Second, say something that raises a question in the reader’s mind. Jodi makes us ask, “If he succeeded the first time he tried to kill himself, then who brought him back to life to try again?” How he tried to kill himself the second and third times. So many questions are evoked in my mind through that opening sentence.
Thomas: That’s a good line because it floods you with curiosity. If he succeeded the first time, how could he even have a second time? Now I have to read more of the book to find out.
Angela: Authors must jerk the reader into a question. Don’t explain everything. Many beginning writers might feel the urge to explain who Ross is and why he tried to kill himself.

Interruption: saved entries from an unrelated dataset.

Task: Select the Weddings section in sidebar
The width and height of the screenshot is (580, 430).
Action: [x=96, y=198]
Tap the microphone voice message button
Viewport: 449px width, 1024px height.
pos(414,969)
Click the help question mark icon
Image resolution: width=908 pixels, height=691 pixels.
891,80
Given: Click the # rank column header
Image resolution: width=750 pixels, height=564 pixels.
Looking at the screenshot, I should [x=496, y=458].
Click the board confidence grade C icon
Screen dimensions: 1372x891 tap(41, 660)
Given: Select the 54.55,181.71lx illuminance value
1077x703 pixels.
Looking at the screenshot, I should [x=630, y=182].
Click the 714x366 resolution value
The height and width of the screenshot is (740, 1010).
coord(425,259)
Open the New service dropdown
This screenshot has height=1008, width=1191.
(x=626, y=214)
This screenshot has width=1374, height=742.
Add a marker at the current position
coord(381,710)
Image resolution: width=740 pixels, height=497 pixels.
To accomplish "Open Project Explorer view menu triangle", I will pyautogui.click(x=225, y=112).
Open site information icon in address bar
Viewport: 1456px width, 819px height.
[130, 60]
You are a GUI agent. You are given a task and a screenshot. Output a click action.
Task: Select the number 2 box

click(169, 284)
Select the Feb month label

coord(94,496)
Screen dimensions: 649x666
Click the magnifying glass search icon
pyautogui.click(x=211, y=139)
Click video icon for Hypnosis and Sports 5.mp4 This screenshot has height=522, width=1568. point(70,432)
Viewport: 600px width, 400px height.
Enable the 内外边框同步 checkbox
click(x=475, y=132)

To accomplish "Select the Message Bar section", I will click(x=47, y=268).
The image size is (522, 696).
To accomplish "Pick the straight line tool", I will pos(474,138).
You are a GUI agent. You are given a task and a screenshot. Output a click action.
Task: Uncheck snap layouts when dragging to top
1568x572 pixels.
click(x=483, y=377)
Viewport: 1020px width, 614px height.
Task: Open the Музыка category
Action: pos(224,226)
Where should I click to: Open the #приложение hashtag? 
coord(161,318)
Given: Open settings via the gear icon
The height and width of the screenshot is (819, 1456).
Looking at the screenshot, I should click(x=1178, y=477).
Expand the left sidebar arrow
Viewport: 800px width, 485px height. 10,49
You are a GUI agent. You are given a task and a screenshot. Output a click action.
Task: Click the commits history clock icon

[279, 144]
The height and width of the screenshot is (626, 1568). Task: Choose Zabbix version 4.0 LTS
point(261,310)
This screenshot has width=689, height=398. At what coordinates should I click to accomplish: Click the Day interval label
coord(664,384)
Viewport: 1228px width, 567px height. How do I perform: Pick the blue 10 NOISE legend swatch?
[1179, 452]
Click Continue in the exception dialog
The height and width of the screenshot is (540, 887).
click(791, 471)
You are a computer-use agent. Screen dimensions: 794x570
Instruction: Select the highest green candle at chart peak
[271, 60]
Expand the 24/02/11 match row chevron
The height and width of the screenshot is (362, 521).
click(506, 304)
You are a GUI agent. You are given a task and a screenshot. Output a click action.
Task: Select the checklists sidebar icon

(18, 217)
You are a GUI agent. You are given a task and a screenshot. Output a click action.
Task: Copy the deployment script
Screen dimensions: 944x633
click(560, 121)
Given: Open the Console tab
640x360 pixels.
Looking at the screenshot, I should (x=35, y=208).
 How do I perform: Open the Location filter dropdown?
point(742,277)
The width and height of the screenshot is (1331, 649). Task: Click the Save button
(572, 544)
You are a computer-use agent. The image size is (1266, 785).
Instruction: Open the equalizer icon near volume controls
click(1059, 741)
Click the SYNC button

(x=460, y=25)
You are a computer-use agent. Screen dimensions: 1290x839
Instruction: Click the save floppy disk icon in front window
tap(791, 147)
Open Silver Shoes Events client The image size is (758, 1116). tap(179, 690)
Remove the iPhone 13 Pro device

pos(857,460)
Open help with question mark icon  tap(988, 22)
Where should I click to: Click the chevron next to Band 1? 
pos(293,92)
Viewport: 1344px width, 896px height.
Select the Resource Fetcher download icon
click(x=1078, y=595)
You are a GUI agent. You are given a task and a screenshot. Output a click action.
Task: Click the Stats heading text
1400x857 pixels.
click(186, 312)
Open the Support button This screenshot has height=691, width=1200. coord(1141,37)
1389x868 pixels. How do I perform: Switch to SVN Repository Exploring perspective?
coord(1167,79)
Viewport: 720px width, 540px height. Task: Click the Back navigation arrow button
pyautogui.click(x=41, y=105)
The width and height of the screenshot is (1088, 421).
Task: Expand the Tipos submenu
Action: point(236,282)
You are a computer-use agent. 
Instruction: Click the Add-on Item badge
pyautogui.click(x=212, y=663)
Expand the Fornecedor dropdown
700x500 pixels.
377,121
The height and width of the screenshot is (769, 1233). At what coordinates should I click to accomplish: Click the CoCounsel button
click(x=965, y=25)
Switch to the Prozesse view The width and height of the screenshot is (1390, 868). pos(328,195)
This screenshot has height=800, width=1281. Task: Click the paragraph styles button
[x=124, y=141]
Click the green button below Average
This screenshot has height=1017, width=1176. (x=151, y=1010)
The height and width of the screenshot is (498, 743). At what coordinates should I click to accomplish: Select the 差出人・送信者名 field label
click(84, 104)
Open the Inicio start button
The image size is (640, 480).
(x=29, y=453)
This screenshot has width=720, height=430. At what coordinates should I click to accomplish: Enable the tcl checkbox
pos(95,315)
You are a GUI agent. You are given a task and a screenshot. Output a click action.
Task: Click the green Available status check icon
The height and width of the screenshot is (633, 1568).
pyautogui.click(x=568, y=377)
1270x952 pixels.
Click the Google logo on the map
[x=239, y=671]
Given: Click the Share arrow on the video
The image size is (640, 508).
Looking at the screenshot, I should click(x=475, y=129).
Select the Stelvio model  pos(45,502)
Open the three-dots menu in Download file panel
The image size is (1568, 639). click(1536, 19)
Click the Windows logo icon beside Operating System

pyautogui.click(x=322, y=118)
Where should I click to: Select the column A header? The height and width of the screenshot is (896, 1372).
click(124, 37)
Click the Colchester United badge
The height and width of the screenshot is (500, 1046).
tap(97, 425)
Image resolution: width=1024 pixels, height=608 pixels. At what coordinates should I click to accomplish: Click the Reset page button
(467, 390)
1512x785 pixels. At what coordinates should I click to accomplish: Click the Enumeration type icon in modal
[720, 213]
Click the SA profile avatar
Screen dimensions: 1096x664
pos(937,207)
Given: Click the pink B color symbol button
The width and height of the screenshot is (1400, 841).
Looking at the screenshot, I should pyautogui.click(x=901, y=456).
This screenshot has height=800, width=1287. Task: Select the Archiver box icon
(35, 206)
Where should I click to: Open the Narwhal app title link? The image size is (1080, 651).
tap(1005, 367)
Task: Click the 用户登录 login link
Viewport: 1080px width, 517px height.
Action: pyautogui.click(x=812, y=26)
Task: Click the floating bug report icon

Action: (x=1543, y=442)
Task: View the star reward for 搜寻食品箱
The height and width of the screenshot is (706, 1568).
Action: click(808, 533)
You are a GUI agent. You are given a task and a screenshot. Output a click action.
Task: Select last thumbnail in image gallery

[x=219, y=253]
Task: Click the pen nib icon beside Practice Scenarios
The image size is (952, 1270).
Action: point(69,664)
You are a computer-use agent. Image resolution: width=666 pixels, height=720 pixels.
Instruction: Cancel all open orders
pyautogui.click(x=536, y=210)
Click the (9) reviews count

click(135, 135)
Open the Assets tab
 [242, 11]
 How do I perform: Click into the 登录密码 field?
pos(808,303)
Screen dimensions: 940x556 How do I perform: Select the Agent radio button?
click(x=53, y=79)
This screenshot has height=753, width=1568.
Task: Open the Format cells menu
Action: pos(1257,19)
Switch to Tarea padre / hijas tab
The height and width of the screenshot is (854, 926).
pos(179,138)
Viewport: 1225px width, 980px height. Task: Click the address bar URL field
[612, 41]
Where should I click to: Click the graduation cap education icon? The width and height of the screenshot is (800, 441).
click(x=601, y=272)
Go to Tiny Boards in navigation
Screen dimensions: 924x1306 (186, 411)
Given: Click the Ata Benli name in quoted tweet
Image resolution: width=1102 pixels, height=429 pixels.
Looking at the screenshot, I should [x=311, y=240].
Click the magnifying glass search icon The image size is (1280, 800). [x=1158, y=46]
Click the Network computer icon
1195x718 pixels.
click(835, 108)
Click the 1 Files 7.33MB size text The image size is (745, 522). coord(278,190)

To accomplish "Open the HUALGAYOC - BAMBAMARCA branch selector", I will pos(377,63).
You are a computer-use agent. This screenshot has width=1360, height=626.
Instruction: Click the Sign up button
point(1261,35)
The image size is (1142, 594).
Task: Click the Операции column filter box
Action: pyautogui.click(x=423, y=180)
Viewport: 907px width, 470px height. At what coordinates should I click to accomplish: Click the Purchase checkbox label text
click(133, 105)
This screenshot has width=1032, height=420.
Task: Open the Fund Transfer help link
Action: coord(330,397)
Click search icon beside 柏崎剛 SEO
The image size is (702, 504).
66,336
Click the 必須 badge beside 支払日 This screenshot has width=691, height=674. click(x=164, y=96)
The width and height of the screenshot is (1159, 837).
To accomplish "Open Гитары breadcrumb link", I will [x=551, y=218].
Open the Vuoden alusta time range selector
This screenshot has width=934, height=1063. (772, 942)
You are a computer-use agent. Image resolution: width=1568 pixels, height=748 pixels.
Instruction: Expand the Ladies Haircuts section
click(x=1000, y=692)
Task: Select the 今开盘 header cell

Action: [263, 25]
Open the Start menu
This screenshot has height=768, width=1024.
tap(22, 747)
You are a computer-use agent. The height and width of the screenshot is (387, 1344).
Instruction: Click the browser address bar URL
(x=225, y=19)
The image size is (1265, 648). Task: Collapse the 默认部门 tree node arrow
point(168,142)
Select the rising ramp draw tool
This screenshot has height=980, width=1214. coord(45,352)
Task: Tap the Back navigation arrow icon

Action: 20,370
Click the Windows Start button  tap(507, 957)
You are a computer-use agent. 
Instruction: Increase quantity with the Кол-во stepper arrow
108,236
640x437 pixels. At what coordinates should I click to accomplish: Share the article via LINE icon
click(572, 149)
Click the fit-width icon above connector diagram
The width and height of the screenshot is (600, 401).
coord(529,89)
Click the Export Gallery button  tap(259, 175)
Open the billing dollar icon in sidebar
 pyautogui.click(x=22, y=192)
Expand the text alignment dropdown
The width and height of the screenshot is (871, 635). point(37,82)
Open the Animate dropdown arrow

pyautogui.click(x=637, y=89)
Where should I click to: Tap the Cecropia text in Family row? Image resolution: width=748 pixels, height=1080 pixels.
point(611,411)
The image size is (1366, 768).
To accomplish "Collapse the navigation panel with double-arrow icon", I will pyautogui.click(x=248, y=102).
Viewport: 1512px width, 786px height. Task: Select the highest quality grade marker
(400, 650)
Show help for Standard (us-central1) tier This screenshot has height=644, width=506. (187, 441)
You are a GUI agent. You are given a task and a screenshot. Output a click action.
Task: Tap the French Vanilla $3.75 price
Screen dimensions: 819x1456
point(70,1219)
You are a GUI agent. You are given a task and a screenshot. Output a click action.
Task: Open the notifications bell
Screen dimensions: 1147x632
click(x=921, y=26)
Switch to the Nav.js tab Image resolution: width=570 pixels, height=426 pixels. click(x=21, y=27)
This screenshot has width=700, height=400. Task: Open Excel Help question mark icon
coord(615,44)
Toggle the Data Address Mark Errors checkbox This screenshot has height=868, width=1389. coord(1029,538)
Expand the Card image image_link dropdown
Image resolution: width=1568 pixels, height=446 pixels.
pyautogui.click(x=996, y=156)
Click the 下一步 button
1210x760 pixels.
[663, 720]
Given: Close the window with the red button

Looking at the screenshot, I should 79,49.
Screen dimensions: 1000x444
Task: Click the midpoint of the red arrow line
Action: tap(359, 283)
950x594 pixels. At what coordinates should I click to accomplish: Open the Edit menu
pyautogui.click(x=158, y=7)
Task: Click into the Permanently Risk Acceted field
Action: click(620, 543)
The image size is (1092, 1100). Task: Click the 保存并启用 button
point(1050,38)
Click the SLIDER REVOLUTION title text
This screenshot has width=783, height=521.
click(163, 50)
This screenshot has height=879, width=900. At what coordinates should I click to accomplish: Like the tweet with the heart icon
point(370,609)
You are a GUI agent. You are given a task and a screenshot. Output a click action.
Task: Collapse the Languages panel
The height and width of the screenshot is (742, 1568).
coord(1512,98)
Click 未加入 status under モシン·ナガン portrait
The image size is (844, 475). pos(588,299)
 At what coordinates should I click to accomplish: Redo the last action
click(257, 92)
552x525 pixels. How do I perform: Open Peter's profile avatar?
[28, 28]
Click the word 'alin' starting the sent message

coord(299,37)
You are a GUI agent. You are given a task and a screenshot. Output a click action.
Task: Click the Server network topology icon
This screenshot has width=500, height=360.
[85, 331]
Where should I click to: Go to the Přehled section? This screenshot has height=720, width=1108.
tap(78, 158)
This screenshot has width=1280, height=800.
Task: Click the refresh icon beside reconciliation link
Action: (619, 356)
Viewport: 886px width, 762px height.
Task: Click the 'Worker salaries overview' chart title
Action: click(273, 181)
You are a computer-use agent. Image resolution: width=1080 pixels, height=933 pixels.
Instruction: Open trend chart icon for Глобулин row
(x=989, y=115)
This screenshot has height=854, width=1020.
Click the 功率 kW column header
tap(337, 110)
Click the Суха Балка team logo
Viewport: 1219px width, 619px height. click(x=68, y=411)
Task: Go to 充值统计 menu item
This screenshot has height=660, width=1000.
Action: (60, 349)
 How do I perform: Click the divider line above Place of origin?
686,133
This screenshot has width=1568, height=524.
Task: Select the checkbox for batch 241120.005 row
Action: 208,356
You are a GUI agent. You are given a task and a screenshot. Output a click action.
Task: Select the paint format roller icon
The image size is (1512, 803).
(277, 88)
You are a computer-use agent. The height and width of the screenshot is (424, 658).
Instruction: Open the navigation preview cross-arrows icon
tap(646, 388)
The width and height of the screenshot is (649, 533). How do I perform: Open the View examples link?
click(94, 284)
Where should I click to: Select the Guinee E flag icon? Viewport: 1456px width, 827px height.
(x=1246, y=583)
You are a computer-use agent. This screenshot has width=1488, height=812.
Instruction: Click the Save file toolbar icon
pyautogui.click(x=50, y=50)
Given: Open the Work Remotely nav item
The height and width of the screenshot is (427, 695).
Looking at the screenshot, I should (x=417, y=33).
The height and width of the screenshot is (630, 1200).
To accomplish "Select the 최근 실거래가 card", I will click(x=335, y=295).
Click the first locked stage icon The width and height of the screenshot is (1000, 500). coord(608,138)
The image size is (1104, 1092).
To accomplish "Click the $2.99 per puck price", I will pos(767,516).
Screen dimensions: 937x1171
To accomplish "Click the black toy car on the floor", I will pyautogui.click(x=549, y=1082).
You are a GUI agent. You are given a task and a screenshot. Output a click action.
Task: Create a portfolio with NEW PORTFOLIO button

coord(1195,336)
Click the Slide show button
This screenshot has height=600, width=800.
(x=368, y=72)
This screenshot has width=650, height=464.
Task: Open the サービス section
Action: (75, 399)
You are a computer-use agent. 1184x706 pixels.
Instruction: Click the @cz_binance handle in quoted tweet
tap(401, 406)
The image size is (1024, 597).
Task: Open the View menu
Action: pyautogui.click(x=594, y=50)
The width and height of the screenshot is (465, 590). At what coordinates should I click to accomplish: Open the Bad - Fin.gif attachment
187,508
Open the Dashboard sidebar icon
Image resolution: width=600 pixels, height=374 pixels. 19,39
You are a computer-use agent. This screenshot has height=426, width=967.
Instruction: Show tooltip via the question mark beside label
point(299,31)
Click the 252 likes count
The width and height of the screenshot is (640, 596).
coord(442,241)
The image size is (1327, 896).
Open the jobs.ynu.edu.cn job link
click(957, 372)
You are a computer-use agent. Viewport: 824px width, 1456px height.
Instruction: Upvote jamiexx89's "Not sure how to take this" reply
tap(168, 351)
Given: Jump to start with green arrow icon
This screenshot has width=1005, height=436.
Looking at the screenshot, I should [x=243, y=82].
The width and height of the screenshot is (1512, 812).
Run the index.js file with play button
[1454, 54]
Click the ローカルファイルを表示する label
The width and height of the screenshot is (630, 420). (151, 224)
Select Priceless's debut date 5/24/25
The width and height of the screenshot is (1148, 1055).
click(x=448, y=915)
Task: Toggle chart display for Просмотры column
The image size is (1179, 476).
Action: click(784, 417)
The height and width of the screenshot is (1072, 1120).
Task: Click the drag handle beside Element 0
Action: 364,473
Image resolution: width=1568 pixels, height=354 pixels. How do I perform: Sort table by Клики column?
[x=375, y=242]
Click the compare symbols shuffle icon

Your goal is not to explain. Your goal is to keep the reader hooked so they’ll read late into the night.
First Lines That Work
I asked some writer friends to send me some of their first lines to use in a lesson I’m writing. Here are a few good ones I received:
“My gymnastics career ended with an injury, and I wasn’t even the one who got hurt.”
I love that because the first-person narrator, whoever it is, makes me wonder what in the world she did to hurt somebody else.
“Cemeteries always smelled of earthworms and damp dog fur, especially after a rain, and Bruge rather liked it that way.”
That is so beautifully creepy. Even though I don’t know who Bruge is, I’m hooked. Who is this person? Why does he like the smell of cemeteries? What happened in his past? People aren’t born thinking, “I want to go smell a cemetery today.”
Make sure your first line has a person, usually the protagonist, that we’re going to bond with and something that raises a provocative question.
Thomas: Great first lines usually shock Broca’s region of the brain. Broca’s region of the brain is the part that filters noise. When you’re sitting in a restaurant, Broca’s region filters out all the noise of other people’s conversations.
But as soon as you hear somebody raising their voice, your attention shifts. Broca’s region of the brain causes you to ask, “Am I in danger?” But when you look around and discover the shout came from someone who spilled coffee on their lap, you realize there’s no danger for you, so you return to your conversation.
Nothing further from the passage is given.